Capturing parts of each match

findall with a pattern containing groups returns tuples instead of strings — one item per group:

import re

text = (
    "Genesis 1:1 In the beginning God created the heavens and the earth.\n"
    "Genesis 1:2 And the earth was without form, and void.\n"
    "Exodus 3:14 And God said, I AM THAT I AM.\n"
)

pattern = r"([A-Z][a-z]+) (\d+):(\d+)"
for book, chapter, verse in re.findall(pattern, text):
    print(book, chapter, verse)
# Genesis 1 1
# Genesis 1 2
# Exodus 3 14

That’s already enough to feed into a spreadsheet or a database. The regex did the parsing; now you have structured records.

Multi-word book names

The pattern above won’t match 1 Kings, Song of Solomon, or Acts of the Apostles — [A-Z][a-z]+ only takes one capitalized word. A more permissive shape:

pattern = r"((?:\d\s)?[A-Z][a-zA-Z ]+?)\s+(\d+):(\d+)"

That matches an optional leading digit-and-space (1 , 2 , 3 ), one capitalized word, then any mix of letters and spaces — but non-greedily (the ? after +), so it stops at the chapter number rather than swallowing everything up to it.

(?:...) is a non-capturing group — it groups for the quantifier without adding a tuple slot to the output. Use it whenever you want to group but don’t care about capturing.

Replacing instead of extracting — `re.sub`

If, instead of extracting references, you wanted to redact them — replace each one with [ref]:

import re
from pathlib import Path

text = (
    "Genesis 1:1 In the beginning God created the heavens and the earth.\n"
    "Genesis 1:2 And the earth was without form, and void.\n"
    "Exodus 3:14 And God said, I AM THAT I AM.\n"
)
target = Path("references.txt")

redacted = re.sub(r"[A-Z][a-z]+ \d+:\d+", "[ref]", text)
print(redacted)
target.write_text(redacted, encoding="utf-8")

re.sub returns a new string with every match replaced. It can also take a function as the replacement, which runs once per match and returns the replacement string:

import re

text = (
    "Genesis 1:1 In the beginning God created the heavens and the earth.\n"
    "Genesis 1:2 And the earth was without form, and void.\n"
    "Exodus 3:14 And God said, I AM THAT I AM.\n"
)

def to_link(match: re.Match) -> str:
    book, chapter, verse = match.groups()
    slug = book.lower().replace(" ", "-")
    return f"[{book} {chapter}:{verse}](#/{slug}/{chapter}/{verse})"

linked = re.sub(r"([A-Z][a-z]+) (\d+):(\d+)", to_link, text)
print(linked)

This is how you build sophisticated rewrites with regex — let the regex find the candidates and the function decide what to do with each.

Running over a folder of files

Most projects don’t have one file; they have many. Combine the file-reading habit from Lesson 15 with a regex pass over each one:

import re
from pathlib import Path

pattern = re.compile(r"[A-Z][a-z]+ \d+:\d+")

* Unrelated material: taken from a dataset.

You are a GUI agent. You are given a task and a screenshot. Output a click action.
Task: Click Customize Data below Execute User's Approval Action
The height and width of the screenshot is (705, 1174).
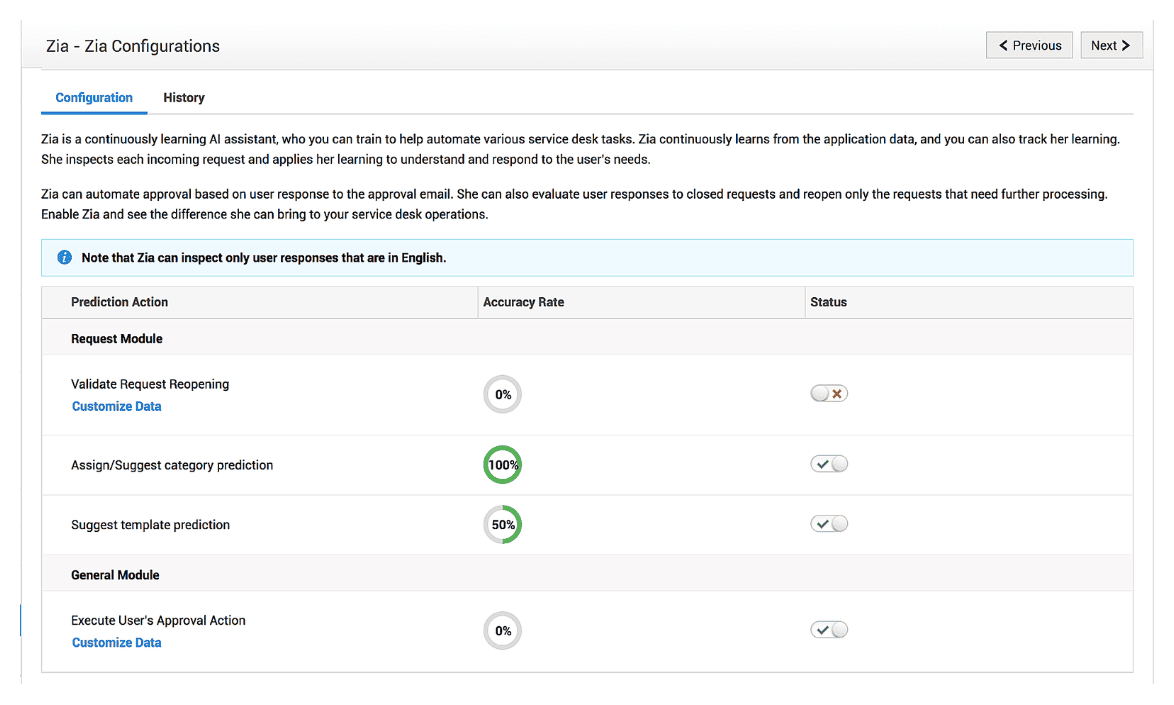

all_refs: list[tuple[str, str]] = []
for file in Path("corpus").glob("*.txt"):
    text = file.read_text(encoding="utf-8")
    for match in pattern.findall(text):
        all_refs.append((file.name, match))

print(f"Found {len(all_refs)} references across {len(set(f for f, _ in all_refs))} files.")

A couple of new habits worth adopting:

Pre-compile the pattern with re.compile when you’re going to use it many times. Compiling once is faster than re-compiling per file.
Use pathlib’s glob to walk a folder. glob("**/*.txt") recurses into subfolders.
Collect results into a list of tuples — file, match — so you can write a CSV, summarize, or filter later.

Try it yourself

Adapt the pattern to also match books like 1 Kings and Song of Solomon.
Capture only the chapter and verse, dropping the book.
Modify the script so it replaces every reference in scripture.txt with [ref] and saves the result to redacted.txt.
Apply your pattern to a folder of .txt files and count how many references each file contains.

Once you’re comfortable with regex on real files, continue to Lesson 20: Introduction to Pandas.

Running the code

re and pathlib both ship with Python — nothing to install. Save the script to a file — say extract_refs.py — alongside scripture.txt and run it from your project folder:

uv run extract_refs.py

uv run uses the project’s Python automatically; no virtualenv to activate. If you haven’t set the project up yet, Lesson 01 walks through it.